The following are other ways in which you can construct the query to retrieve aggregate values:

  • Instead of providing the within and per values as constants in the query itself, you can retrieve them via attributes in the input stream definition as shown below.
    1. Define the input stream as follows.

      define stream TradeSummaryRetrievalStream (symbol string, startTime long, endTime long, perDuration string);

      The above schema allows you to enter the start time and the end time of the time duration for which you want to retrieve aggregates in the aggregate retrieval request by including values for the startTime and endTime attributes. The time granularity for which the aggregations need to be retrieved can be specified as the value for the perDuration attribute.

    2. Then add the query as follows.

      from TradeSummaryRetrievalStream as b join TradeAggregation as a on a.symbol == b.symbol within b.startTime, b.endTime per b.perDuration select a.symbol, a.total, a.avgPrice insert into TradeSummaryStream;

      Here, the within and per clauses refer to the attributes in the input stream that specify the time duration and the per duration.

  • If you want the retrieved aggregates to be sorted in the ascending order based on time, include the AGG_TIMESTAMP in the select clause as shown below. Once it is included in the select clause, you can add the order by AGG_TIMESTAMP clause.

    from TradeSummaryRetrievalStream as b join TradeAggregation as a on a.symbol == b.symbol within "2014-02-15 00:00:00 +05:30", "2014-03-16 00:00:00 +05:30" per "days" select AGG_TIMESTAMP, a.symbol, a.total, a.avgPrice order by AGG_TIMESTAMP insert into TradeSummaryStream;

Incremental aggregation in single-node deployments and HA deployments

In order to understand how incremental aggregation is carried out in different deployment, consider the following example that explains how the aggregation is executed internally.

Assume that six events arrive in the following sequence, with the given timestamps.

  • event 0 → 2018-01-01 05:59:58
  • event 1 → 2018-01-01 05:59:58
  • event 2 → 2018-01-01 05:59:59
  • event 3 → 2018-01-01 06:00:00
  • event 4 → 2018-01-01 06:00:01
  • event 5 → 2018-01-01 06:00:02

In this scenario, the aggregation is done for second, minute and hour durations. Therefore, based on the above timestamps, the second, minute, and hour during which each event occured is as follows.

As mentioned before, when storing, time based aggregatesa table is created for each time granularity in the <AGGREGATE_NAME>_<TIME_GRANUARITY> format.
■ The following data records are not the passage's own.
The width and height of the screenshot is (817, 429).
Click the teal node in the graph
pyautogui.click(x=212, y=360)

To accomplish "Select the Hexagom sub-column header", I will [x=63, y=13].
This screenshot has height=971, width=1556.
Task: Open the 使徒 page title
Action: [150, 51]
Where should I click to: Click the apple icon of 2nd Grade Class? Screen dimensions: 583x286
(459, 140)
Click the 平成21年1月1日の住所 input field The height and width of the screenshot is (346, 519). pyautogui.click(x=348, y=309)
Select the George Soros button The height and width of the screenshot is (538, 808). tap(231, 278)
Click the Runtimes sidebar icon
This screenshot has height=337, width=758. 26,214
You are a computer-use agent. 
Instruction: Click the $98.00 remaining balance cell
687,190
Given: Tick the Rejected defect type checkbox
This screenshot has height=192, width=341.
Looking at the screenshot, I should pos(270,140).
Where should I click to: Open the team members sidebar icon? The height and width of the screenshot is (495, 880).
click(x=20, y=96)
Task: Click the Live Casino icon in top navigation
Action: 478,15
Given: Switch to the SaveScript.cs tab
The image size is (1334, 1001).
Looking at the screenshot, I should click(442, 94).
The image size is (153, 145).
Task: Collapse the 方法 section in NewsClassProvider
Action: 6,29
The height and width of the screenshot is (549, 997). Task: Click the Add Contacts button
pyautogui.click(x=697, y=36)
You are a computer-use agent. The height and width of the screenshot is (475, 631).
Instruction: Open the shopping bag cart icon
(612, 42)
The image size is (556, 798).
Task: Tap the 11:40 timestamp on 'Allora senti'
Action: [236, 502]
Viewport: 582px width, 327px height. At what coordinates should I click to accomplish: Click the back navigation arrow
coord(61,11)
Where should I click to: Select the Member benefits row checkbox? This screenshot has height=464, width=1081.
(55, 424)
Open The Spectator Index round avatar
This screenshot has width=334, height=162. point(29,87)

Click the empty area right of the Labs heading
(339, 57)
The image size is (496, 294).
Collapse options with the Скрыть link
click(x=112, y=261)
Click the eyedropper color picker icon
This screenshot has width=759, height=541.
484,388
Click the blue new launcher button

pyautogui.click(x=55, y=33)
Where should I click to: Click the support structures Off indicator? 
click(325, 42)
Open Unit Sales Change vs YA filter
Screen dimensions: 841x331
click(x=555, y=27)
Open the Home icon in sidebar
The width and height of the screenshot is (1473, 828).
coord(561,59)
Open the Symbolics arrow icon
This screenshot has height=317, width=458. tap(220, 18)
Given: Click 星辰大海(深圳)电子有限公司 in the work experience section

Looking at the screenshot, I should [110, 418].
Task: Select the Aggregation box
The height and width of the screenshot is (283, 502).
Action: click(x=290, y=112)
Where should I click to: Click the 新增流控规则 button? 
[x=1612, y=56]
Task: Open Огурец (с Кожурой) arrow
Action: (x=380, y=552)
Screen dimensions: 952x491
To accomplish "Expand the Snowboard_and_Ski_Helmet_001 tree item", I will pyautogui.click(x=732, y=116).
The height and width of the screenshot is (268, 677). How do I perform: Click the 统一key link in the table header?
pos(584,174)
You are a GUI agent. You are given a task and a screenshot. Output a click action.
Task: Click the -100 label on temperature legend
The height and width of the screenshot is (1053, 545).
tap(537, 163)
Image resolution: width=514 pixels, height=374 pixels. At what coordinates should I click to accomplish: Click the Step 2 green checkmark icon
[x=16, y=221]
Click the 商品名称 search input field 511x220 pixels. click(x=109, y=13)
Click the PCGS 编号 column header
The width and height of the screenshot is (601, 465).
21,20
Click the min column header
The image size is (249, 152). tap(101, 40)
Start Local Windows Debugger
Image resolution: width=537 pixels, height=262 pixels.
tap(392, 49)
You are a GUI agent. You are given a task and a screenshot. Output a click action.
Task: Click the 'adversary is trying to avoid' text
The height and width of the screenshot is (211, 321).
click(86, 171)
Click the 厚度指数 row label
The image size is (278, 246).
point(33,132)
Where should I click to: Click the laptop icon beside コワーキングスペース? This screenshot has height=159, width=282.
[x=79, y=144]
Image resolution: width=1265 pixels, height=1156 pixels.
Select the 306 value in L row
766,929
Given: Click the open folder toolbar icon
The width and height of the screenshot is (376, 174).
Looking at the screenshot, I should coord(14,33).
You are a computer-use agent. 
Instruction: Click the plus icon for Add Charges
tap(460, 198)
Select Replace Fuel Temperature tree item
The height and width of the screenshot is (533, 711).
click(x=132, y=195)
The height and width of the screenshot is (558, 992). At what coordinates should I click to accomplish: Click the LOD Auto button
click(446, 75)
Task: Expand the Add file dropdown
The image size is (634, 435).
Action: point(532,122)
Assuming that the name of the aggregation in TradeAggregation, three tables are created as follows.

  • TradeAggregation_SECONDS
  • TradeAggregation_MINUTES
  • TradeAggregation_HOURS

The incremental analysis related execution that is carried out by the system with the arrival of each event is described in the table below.

Arriving EventExecution
0The system initially processes event 0 at the SECOND executor level. The aggregation is retained in memory until the 58th second elapses.
1This event also occurs during the 58th second (same as event 0). Therefore, the system aggregates events 0 and 1 together.
2

Event 2 arrives during the 59th second. The 58th second has elapsed at the time of this event arrival. Therefore, the system does the following:

  • Writes the aggregation for the 58th second (i.e., the total aggregation for events 0 and 1) to the TradeAggregation_SECONDS table and then forwards the aggregation to be processed at the MINUTE executor level.
  • Processes event 2 in the in-memory table at the SECOND executor level for the 59th second.
3

Event 3 arrives during the second 0 of 06.00 minute. With this arrival, the aggregations for the 59th second and 59th minute expire. Therefore, the system does the following:

  • Writes the aggregation for the 59th second (i.e., aggregation of event 2) to the TradeAggregation_SECONDS table, and forwards the aggregation to be processed at the MINUTE executor level.
  • Writes the aggregation for the 59th minute to the TradeAggregation_MINUTES table, and forwards the aggregation to be processed at the HOUR execution level. The HOUR executor processes this for the 5th hour.
  • Processes event 3 in the in-memory table at the SECOND executor level.

4

At the time event 4 arrives during the 1st second of the 06.00 minute, second 0 of the same minute has elapsed. Therefore, the system does the following:

  • Writes the aggregation for second 0 to the TradeAggregation_SECONDS table, and forwards the aggregation to be processed at the MINUTE executor level.
  • Processes event 4 in the in-memory table at the SECOND executor level.
5

Event 5 arrives during the 2nd second. At this time, the 1st second has elapsed. Therefore, the system does the following:

  • Writes the aggregation for the 1st second (i.e., aggregation for event 4) to the TradeAggregation_SECONDS table, and forwards the aggregation to be processed at the MINUTE executor level. Once the aggregation for event 4 is forwarded to the MINUTE executor level, events 3 and 4 are aggregated together because they occured during the same minute.
  • Processes event 5 in the in-memory table at the SECOND executor level.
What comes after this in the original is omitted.